__Aim 1__.
For each statement below, decide whether the passage on the Fourier series of $$B_{m}^{(r)}( \langle x \rangle)$$ agrees with it. Answer yes or no, and quote the deciding words of the passage. (a) The passage assumes $$m \geq1$$ and $$r \geq2$$. (b) $$B_{m}^{(r)}( \langle x \rangle)$$ is discontinuous for every pair $$(r,m)$$. (c) When $$B_{m-1}^{(r-1)}(0) \neq0$$, the jump discontinuities occur at integers.

__Provided text__.
-=-=-

Now, we assume that $$m \geq1$$, $$r \geq2$$. $$B_{m}^{(r)}( \langle x \rangle)$$ is piecewise $$C^{\infty}$$. Further, in view of (2.3), $$B_{m}^{(r)}( \langle x \rangle)$$ is continuous for those $$(r,m)$$ with $$B_{m-1}^{(r-1)}(0) =0$$, and is discontinuous with jump discontinuities at integers for those $$(r,m)$$ with $$B_{m-1}^{(r-1)}(0) \neq0$$. The Fourier series of $$B_{m}^{(r)}( \langle x \rangle )$$ is

\begin{aligned} \sum_{n=-\infty}^{\infty}C_{n}^{(r,m)}e^{2 \pi inx}\quad (i = \sqrt{-1}), \end{aligned}
(2.4)

-=-=-

__Aim 2__.
In the listing, start at the line that has "Click the help" and stop after the line that has "The height and width of the screenshot is (745, 955).". Write those lines out again, renaming "icon" to "symbol" everywhere it occurs and leaving all other wording as it is.

-=-=-

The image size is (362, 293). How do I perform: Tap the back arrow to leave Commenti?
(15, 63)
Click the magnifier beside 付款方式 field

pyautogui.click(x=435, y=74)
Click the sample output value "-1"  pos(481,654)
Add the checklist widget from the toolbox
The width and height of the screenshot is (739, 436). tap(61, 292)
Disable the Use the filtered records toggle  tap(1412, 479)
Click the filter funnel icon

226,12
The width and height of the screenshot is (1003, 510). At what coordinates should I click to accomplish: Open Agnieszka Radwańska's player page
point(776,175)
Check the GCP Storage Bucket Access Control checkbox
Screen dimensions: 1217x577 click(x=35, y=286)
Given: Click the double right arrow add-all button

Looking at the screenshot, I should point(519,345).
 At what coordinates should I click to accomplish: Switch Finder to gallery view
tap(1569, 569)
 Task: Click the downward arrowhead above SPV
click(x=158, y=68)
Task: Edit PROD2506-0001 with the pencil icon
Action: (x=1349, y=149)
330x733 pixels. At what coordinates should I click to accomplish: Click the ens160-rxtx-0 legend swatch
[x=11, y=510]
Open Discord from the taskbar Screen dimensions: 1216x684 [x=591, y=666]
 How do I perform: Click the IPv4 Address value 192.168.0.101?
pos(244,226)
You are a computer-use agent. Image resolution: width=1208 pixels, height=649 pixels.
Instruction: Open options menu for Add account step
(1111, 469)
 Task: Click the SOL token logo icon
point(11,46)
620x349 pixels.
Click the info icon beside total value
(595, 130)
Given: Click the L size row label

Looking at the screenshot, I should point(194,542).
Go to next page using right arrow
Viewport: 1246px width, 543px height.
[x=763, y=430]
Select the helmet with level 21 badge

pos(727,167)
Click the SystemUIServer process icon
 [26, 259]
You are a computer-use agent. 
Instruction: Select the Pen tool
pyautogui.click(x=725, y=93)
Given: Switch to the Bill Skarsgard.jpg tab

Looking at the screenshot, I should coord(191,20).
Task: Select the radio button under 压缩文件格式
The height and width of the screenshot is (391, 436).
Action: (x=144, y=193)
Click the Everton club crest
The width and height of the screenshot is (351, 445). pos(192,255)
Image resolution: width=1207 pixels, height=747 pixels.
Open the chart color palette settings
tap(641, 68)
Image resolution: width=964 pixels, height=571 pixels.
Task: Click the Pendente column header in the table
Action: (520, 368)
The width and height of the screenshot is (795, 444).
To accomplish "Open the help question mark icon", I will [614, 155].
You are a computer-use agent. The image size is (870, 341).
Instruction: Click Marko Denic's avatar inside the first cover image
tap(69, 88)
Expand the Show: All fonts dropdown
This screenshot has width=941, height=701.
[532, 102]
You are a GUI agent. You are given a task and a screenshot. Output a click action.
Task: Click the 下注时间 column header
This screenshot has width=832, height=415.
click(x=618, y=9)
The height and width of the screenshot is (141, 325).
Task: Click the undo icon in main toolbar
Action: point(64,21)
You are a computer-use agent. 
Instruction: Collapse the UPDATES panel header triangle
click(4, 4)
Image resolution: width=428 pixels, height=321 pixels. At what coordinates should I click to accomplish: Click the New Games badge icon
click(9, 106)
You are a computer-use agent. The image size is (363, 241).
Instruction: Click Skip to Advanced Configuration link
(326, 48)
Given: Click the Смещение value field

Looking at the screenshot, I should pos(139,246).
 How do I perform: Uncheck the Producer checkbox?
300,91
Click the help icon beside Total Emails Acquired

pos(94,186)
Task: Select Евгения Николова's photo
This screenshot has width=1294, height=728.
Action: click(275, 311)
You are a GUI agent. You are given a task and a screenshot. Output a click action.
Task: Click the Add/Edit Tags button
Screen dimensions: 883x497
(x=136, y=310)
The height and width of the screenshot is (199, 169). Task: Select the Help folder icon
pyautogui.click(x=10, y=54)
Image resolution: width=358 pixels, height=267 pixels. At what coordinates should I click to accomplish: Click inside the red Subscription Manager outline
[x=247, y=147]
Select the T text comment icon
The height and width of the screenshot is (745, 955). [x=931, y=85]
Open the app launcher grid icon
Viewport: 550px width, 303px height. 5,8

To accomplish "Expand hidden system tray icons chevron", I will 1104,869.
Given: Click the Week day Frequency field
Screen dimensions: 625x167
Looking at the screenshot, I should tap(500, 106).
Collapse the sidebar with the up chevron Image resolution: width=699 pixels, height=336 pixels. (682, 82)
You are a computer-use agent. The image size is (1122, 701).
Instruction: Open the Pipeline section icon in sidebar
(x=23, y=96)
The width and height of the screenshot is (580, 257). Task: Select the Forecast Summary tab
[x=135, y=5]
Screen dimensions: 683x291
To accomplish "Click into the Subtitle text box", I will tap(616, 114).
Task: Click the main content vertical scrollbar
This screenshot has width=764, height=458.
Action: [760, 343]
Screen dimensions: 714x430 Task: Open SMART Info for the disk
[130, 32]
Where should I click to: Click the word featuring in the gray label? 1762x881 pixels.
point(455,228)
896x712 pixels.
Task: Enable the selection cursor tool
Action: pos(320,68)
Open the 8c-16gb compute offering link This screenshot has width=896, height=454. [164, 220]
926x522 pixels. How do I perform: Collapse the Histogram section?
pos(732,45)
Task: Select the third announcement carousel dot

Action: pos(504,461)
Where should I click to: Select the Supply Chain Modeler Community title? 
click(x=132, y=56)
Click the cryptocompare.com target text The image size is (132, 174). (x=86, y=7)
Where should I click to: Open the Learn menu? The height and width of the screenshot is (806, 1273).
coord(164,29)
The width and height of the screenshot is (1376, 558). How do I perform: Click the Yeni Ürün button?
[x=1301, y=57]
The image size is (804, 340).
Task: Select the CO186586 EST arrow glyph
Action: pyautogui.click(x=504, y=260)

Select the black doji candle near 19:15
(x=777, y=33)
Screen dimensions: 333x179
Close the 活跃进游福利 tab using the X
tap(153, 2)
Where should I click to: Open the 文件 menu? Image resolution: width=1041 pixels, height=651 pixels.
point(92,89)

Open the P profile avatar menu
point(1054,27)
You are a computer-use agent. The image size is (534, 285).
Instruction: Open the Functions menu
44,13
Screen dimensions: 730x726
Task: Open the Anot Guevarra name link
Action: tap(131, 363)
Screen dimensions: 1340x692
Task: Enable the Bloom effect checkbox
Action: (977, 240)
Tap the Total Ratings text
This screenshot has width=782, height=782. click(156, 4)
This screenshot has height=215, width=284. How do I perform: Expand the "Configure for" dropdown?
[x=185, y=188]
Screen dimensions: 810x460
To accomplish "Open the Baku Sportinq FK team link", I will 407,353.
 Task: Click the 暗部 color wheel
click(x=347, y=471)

-=-=-

__Solution 1__.
(a) Yes: "Now, we assume that $$m \geq1$$, $$r \geq2$$."
(b) No: "is continuous for those $$(r,m)$$ with $$B_{m-1}^{(r-1)}(0) =0$$"
(c) Yes: "is discontinuous with jump discontinuities at integers for those $$(r,m)$$ with $$B_{m-1}^{(r-1)}(0) \neq0$$"

__Solution 2__.
Click the help symbol beside Total Emails Acquired

pos(94,186)
Task: Select Евгения Николова's photo
This screenshot has width=1294, height=728.
Action: click(275, 311)
You are a GUI agent. You are given a task and a screenshot. Output a click action.
Task: Click the Add/Edit Tags button
Screen dimensions: 883x497
(x=136, y=310)
The height and width of the screenshot is (199, 169). Task: Select the Help folder symbol
pyautogui.click(x=10, y=54)
Image resolution: width=358 pixels, height=267 pixels. At what coordinates should I click to accomplish: Click inside the red Subscription Manager outline
[x=247, y=147]
Select the T text comment symbol
The height and width of the screenshot is (745, 955). [x=931, y=85]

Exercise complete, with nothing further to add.